As I look back over my posts from this week a year ago, I’m struck by things I had forgotten. 1. Lynette’s speech difficulties lasted longer than I remembered. 2. I had forgotten that problems with fluid on her RIGHT lung became obvious early in the week. She had had a “pleural drain” inserted on her LEFT lung at MD Anderson on November 10. She had, of course, had breathing difficulties that showed up intensely on Thanksgiving Day and she had come home on oxygen. Fluid accumulation on her RIGHT lung was new. That tells me that “disease progression” had accelerated. Whether that progression was behind her neurological difficulties is not something we ever got answered and is, maybe, not that important now. 3. I began the week believing that we could still have a goal of her returning to mobility and handling her Activities of Daily Living to a degree that would allow her to return to MD Anderson for the Clinical Trial. She had said “You hide and watch” to indicate HER confidence in that same goal.
I know that by Tuesday or Wednesday of that week, I was becoming skeptical that this was going to happen. I had a lengthy Facebook Messenger conversation with Clare Richardson Biedenharn about how she had come to decide that her husband Jim needed to move into Hospice care.

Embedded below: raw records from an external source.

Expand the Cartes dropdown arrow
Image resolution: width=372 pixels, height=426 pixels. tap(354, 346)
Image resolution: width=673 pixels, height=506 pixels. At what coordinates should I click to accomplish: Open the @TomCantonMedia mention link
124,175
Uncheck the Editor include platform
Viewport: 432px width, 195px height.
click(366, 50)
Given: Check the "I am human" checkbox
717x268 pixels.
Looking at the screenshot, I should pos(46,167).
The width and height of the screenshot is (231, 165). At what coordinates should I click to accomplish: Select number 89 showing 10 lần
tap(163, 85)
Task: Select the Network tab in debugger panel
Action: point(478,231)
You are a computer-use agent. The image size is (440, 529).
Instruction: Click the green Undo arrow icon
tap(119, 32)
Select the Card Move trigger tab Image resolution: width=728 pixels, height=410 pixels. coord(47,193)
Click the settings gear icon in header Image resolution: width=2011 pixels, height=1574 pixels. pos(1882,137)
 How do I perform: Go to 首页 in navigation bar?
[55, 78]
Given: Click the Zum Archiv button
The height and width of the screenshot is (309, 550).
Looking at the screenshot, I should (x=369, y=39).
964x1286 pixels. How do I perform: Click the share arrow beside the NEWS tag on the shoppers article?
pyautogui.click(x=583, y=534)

The way I framed the question was “How did you know it was time to stop?” By Thursday, December 7, I had not come to decide it was time for US to stop, but the question was now in my mind and heart and in conversation with another person walking the same path.
I watched Lynette during those days doing her level best to cooperate with the Occupational and Physical Therapists. She was always “game” to try what they asked and always pleasant and cordial with anyone who came into the room. It’s also the job of such persons to be encouraging. The combination of “optimisms” may have been a little misleading to me.
The circumstances of Lynette’s being at St. Dominic’s meant that the hosptialists overseeing her care were not as familiar with her case as they might have been. It took until Thursday, December 7 for the St. D. hospitalists and Lynette’s UMMC oncologists to get into contact. New scans were ordered for December 7 and 8 to see where things stood with the “disease progression.” Lynette’s last UMMC scans had been in September and her last scans at MD Anderson had been in early November. Things certainly CAN change in that time.
I’m holding the rest of this story until tomorrow. In many ways, December 8, 2017 was the worst day. While some details from earlier in the week had become fuzzy, the details of THAT day are ones I will never forget.